**Records provided**
******************************

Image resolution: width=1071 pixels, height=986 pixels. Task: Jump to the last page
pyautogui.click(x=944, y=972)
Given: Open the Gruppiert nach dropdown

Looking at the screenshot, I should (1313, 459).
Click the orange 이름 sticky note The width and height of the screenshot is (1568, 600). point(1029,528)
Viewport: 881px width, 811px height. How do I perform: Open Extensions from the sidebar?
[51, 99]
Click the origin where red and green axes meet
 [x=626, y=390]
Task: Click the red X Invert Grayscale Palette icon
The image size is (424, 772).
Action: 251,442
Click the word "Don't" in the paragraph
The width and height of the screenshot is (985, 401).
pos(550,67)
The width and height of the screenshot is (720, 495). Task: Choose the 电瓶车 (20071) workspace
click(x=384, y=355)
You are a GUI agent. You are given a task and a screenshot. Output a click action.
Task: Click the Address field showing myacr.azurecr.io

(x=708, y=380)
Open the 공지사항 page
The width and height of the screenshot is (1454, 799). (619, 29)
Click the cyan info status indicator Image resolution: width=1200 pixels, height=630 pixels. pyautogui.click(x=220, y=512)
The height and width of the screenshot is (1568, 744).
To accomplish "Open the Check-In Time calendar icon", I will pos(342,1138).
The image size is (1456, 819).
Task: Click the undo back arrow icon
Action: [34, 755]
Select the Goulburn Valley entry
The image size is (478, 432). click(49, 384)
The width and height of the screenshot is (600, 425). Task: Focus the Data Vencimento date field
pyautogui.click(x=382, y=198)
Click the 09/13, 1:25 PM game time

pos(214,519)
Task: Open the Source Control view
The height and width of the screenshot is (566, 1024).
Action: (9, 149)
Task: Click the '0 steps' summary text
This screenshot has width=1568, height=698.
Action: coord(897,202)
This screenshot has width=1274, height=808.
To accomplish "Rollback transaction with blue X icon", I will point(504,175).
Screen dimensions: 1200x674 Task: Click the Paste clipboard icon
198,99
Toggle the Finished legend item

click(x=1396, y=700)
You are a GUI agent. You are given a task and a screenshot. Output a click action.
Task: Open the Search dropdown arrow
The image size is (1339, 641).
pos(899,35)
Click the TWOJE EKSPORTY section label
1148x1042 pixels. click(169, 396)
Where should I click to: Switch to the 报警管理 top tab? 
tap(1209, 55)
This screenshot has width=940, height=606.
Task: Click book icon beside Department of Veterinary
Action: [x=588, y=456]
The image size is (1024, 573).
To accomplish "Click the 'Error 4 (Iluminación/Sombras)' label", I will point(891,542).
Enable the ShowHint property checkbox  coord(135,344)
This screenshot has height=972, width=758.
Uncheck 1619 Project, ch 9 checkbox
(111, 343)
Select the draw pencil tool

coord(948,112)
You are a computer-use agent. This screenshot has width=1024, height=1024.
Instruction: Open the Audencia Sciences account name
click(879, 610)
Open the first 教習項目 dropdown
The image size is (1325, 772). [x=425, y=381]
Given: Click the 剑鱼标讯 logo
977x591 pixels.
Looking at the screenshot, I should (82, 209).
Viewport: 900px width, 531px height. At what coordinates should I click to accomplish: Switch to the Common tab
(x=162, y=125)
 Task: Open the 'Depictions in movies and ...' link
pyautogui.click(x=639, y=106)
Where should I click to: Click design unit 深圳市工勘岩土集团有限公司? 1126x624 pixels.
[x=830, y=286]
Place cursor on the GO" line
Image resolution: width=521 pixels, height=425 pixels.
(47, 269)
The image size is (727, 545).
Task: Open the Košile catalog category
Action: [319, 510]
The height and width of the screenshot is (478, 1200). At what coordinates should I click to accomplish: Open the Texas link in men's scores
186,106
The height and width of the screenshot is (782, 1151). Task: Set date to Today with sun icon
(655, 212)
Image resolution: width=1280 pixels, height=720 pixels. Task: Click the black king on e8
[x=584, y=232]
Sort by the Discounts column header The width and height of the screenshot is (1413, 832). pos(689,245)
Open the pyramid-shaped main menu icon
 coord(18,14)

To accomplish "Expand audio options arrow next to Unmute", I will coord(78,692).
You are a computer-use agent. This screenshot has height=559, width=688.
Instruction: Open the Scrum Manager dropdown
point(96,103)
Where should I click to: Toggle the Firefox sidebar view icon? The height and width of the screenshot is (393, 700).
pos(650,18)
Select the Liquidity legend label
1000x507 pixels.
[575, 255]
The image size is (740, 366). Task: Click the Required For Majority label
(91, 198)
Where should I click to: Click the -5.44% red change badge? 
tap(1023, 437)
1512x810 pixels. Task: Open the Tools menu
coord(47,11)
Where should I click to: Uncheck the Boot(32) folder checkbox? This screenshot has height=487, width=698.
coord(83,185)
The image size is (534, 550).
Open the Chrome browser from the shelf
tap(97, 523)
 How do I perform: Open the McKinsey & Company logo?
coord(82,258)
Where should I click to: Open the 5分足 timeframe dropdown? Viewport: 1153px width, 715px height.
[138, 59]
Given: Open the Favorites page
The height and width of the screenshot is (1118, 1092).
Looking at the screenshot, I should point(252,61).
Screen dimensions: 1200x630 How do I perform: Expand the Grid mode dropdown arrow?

******************************

**Work to be completed**
The lines to extract from the data above begin with the line containing "Given: Open the Gruppiert nach dropdown" and end with the line containing "Task: Click the red". Extract them exactly, including both.

**Problem solution**
Given: Open the Gruppiert nach dropdown

Looking at the screenshot, I should (1313, 459).
Click the orange 이름 sticky note The width and height of the screenshot is (1568, 600). point(1029,528)
Viewport: 881px width, 811px height. How do I perform: Open Extensions from the sidebar?
[51, 99]
Click the origin where red and green axes meet
 [x=626, y=390]
Task: Click the red X Invert Grayscale Palette icon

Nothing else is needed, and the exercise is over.